*Activity*: Find the word "will" in the listing. Copy out each line where it occurs.

*Data extract*:
- - - - -
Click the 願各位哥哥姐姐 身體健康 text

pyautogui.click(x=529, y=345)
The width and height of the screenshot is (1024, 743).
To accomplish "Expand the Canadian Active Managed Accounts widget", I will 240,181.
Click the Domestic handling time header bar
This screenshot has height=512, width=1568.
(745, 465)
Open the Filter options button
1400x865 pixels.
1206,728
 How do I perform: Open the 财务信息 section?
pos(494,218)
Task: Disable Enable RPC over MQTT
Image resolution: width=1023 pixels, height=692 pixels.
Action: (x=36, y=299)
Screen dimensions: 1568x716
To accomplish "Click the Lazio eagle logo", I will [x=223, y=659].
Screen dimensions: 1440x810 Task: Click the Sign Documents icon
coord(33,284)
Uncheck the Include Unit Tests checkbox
- - - - -
*Final answer*:
To accomplish "Expand the Canadian Active Managed Accounts widget", I will 240,181.
To accomplish "Click the Lazio eagle logo", I will [x=223, y=659].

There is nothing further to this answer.